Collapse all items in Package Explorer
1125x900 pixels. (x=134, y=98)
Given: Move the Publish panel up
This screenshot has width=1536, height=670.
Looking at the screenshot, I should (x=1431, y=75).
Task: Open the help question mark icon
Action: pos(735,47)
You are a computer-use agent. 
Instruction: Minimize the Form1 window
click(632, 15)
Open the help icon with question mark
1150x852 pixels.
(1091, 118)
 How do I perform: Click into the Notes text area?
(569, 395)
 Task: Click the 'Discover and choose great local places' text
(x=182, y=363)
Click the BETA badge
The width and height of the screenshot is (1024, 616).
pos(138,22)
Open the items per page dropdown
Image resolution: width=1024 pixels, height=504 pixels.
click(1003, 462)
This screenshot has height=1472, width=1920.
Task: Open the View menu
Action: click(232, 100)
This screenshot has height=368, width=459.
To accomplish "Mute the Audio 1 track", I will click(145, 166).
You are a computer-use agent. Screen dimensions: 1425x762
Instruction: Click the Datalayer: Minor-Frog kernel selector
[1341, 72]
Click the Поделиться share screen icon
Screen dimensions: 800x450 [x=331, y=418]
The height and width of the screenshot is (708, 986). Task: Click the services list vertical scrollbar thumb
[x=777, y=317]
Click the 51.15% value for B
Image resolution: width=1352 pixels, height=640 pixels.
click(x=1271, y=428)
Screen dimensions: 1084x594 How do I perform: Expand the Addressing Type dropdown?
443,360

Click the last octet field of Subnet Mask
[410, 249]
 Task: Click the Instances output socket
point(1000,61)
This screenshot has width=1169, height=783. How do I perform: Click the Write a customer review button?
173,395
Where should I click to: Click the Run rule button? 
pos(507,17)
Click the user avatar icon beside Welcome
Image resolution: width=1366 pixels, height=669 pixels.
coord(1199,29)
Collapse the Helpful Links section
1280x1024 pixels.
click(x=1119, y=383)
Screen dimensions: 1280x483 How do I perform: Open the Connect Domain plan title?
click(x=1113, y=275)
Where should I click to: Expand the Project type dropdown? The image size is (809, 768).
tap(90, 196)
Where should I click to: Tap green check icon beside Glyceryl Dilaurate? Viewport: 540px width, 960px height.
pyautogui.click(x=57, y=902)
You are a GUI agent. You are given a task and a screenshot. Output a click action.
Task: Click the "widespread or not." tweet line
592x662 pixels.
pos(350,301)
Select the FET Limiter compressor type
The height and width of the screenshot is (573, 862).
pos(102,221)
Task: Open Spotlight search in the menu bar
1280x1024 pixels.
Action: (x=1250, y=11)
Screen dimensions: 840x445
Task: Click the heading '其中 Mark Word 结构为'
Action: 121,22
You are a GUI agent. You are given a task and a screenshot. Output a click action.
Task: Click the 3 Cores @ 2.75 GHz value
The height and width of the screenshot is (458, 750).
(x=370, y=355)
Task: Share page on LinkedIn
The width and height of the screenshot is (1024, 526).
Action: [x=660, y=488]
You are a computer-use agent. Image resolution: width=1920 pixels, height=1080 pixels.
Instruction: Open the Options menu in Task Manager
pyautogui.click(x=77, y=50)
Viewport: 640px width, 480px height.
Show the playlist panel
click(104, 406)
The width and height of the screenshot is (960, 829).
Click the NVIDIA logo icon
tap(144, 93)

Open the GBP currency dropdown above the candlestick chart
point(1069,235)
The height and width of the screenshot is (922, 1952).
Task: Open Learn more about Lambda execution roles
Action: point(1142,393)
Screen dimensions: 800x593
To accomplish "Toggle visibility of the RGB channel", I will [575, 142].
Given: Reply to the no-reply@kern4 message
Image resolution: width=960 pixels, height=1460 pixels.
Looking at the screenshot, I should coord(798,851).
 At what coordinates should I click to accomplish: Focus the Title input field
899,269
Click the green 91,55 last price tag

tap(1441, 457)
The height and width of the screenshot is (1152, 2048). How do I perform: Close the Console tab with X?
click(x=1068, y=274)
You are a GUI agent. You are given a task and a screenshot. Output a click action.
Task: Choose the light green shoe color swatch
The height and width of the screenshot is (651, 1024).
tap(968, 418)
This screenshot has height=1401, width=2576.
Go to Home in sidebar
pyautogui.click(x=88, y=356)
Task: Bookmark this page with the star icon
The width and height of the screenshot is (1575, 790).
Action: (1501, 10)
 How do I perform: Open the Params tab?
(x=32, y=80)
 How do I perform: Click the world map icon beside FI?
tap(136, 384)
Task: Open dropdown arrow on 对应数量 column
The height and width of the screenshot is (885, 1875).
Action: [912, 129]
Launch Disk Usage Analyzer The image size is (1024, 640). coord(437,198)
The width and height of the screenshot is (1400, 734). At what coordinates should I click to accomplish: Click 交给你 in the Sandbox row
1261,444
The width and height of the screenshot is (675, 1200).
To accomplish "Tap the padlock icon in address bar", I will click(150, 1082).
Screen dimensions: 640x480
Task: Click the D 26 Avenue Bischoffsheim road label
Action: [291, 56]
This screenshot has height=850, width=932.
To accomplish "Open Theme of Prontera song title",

--

Work to complete: Format every line of the records from the one containing "Screen dimensions: 1084x594" down to the one containing "pos(350,301)", both included, as a JSON list of strings with one string per line and blank lines omitted.

Finished task:
[
  "Screen dimensions: 1084x594 How do I perform: Expand the Addressing Type dropdown?",
  "443,360",
  "Click the last octet field of Subnet Mask",
  "[410, 249]",
  " Task: Click the Instances output socket",
  "point(1000,61)",
  "This screenshot has width=1169, height=783. How do I perform: Click the Write a customer review button?",
  "173,395",
  "Where should I click to: Click the Run rule button? ",
  "pos(507,17)",
  "Click the user avatar icon beside Welcome",
  "Image resolution: width=1366 pixels, height=669 pixels.",
  "coord(1199,29)",
  "Collapse the Helpful Links section",
  "1280x1024 pixels.",
  "click(x=1119, y=383)",
  "Screen dimensions: 1280x483 How do I perform: Open the Connect Domain plan title?",
  "click(x=1113, y=275)",
  "Where should I click to: Expand the Project type dropdown? The image size is (809, 768).",
  "tap(90, 196)",
  "Where should I click to: Tap green check icon beside Glyceryl Dilaurate? Viewport: 540px width, 960px height.",
  "pyautogui.click(x=57, y=902)",
  "You are a GUI agent. You are given a task and a screenshot. Output a click action.",
  "Task: Click the \"widespread or not.\" tweet line",
  "592x662 pixels.",
  "pos(350,301)"
]